Where N = Number of Squares and B = numberOfBombs.
Combinations = N NCR B.
For the first solution (A1-1) these are the combinations:
(GREEN) = 4 NCR 1 = 4
(PINK) = 1 NCR 1 = 1
(ORANGE) = 4 NCR 0 = 1
(BROWN) = 1 NCR 0 = 1
(YELLOW) = 1 NCR 1 = 1
(PURPLE) = 0 NCR 1 = 1
(BLUE) = 3 NCR 0 = 1
Multiplying these combinations we get: 4*1*1*1*1*1*1 = 4 combinations for this solution (A1-1).
Doing the same for all solutions we get:
#: A1 A12 A21 A22 A23 A24
GREEN: 4 6 6 6 4 4
PINK: 1 1 1 1 1 1
ORANGE: 1 1 1 4 1 4
BROWN: 1 1 1 1 1 1
YELLOW: 1 1 1 1 1 1
PURPLE: 1 1 1 1 1 1
BLUE: 1 3 1 1 1 3
TOTALS: 4 18 6 24 4 48
Total combinations = 104
Note: In the above table, to get 'TOTALS' we multiply all combinations to get the total combinations for that solution.
Now for the part that I am conflicted on.
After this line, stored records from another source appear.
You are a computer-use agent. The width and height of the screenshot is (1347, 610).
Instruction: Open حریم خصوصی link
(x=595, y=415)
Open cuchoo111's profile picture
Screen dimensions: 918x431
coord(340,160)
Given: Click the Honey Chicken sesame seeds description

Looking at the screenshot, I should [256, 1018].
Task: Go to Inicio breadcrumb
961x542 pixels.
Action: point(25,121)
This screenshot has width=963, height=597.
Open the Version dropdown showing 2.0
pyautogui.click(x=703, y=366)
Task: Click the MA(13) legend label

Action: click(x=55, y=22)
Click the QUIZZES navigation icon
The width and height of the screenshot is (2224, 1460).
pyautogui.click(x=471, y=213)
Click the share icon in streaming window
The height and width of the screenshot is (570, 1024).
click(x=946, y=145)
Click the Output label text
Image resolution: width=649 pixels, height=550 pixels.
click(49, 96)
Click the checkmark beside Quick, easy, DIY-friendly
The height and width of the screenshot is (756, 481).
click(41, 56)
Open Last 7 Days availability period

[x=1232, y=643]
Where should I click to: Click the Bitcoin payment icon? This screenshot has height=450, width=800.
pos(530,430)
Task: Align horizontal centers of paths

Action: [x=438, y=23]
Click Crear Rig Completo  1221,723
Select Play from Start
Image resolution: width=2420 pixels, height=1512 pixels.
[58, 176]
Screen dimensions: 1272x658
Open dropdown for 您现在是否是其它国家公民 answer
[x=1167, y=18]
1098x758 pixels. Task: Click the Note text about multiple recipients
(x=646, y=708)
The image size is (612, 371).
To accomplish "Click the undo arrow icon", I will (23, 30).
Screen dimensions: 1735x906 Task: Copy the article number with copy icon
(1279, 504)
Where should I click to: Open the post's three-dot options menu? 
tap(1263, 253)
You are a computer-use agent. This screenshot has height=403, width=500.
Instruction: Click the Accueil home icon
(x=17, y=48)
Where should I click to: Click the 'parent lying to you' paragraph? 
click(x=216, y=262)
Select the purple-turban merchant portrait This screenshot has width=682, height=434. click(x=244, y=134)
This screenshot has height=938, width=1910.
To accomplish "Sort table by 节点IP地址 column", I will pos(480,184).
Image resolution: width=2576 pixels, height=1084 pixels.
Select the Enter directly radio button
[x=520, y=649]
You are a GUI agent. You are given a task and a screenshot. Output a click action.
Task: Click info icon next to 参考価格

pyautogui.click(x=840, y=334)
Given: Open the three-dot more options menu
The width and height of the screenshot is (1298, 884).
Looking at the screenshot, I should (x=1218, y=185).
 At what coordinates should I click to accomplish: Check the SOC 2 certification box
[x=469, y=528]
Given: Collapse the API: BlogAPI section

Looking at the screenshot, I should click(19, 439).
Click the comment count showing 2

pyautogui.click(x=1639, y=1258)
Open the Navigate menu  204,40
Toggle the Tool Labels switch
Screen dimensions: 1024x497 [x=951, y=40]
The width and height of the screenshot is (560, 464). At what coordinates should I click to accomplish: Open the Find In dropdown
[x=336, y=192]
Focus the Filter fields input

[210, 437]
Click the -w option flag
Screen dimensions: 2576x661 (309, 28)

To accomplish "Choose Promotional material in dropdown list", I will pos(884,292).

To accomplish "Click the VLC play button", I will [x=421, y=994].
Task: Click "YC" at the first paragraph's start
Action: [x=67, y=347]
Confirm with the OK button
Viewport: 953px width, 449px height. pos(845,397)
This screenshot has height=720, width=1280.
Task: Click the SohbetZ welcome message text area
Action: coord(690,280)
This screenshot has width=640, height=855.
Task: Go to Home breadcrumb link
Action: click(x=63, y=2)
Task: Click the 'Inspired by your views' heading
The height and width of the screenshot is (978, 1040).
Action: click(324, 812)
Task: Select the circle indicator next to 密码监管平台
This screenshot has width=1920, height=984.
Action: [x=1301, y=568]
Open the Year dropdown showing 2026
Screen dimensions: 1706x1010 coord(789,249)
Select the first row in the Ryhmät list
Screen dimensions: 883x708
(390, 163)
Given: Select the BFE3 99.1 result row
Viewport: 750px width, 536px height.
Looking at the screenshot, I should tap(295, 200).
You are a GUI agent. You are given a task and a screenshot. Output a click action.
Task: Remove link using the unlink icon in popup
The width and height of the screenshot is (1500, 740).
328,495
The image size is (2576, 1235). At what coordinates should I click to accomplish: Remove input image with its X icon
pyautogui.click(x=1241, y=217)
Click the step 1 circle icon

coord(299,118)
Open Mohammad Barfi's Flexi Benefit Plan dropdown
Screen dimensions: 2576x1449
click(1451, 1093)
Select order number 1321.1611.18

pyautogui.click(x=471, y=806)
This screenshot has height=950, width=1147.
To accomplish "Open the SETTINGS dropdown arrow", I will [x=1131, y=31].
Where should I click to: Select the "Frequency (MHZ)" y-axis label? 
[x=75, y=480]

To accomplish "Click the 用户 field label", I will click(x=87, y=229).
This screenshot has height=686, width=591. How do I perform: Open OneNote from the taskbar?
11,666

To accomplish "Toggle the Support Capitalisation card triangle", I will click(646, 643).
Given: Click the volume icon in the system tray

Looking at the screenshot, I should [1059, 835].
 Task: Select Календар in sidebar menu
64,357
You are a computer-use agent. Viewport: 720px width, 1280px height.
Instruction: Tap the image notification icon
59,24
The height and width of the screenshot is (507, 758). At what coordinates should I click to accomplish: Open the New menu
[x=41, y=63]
I choose 'Blue' to demonstrate, since I am getting a different answer using either method.
Method 1:
For each solution take the number of mines divided by the number of squares (3) and multiply by the combinations:
A1-1 A1-2 A2-1 A2-2 A2-3 A2-4
(0/3*4) (1/3*18) (0/3*6) (0/3*24) (0/3*4) (1/3*48)
Adding those numbers up (Taking away the 0's to make it easier):
(1/3*18) + (1/3*48) = 22.
Now divide by the total combinations (104):
22/104 = 0.212.
However there are 3 squares, so we can divide by 3 if we want the odds of a single square in the section:
0.212/3 = 0.0705
Method 2
Multiply the total combinations for the non-zero values (48 + 18), divide by the total combinations (104):
1*66/104 = .635.
Again we can divide by 3 if we want the odds of a single square:
.635/3 = .212
So, are my odds for hitting a mine on any given blue square .212%, .0705%, or something else?